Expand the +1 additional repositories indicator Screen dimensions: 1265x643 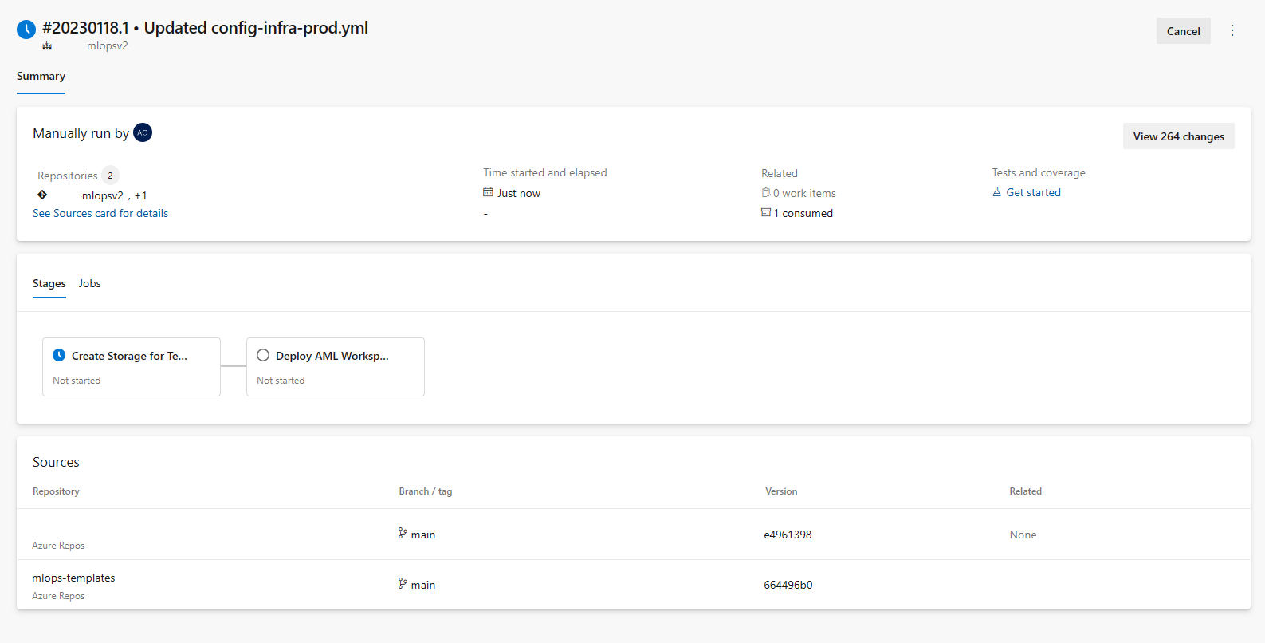point(140,195)
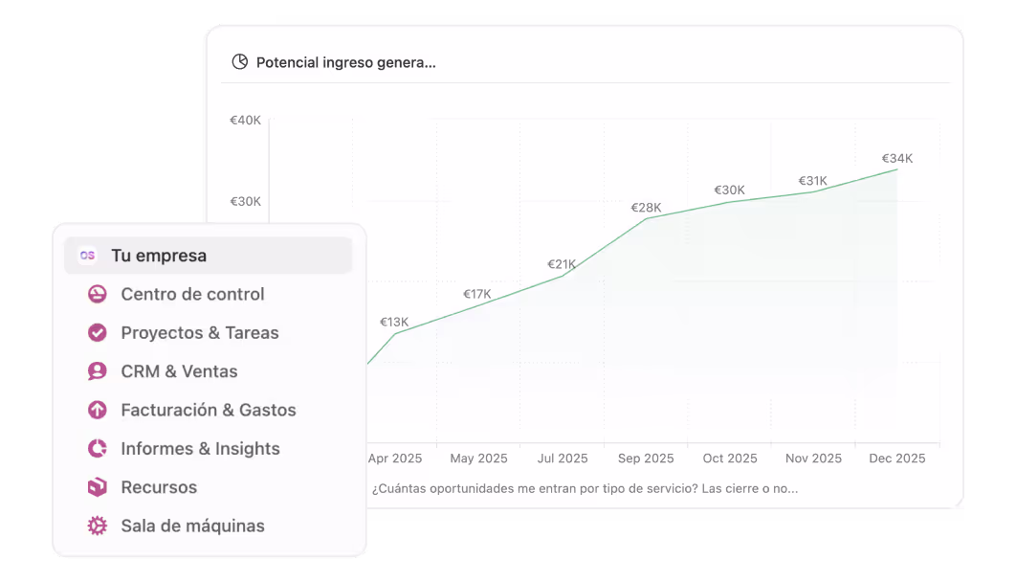Select the €28K data point on chart
This screenshot has width=1016, height=582.
646,208
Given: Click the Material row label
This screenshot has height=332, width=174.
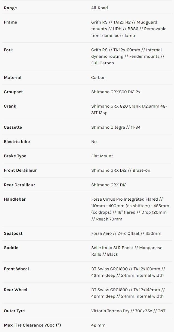Looking at the screenshot, I should click(x=13, y=77).
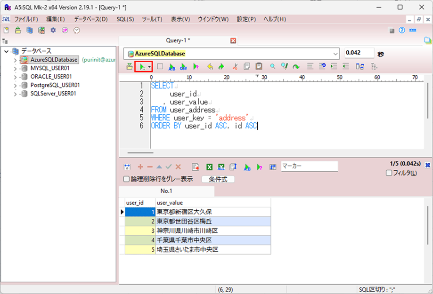The image size is (433, 294).
Task: Open the AzureSQLDatabase connection dropdown
Action: pyautogui.click(x=335, y=54)
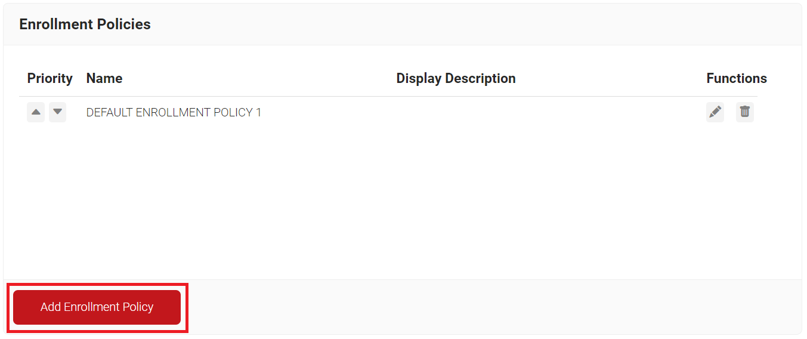Select the DEFAULT ENROLLMENT POLICY 1 name
Image resolution: width=807 pixels, height=339 pixels.
click(x=174, y=112)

### Assigned task
With the pictures left out, please output each line from the one containing "Given: Click the Material row label" through the end of the entries, exactly as it is.

### Your response
Given: Click the Material row label
This screenshot has height=332, width=174.
Looking at the screenshot, I should click(x=13, y=77).
The image size is (433, 294).
Task: Open the AzureSQLDatabase connection dropdown
Action: pyautogui.click(x=335, y=54)
Select the DEFAULT ENROLLMENT POLICY 1 name
Image resolution: width=807 pixels, height=339 pixels.
click(x=174, y=112)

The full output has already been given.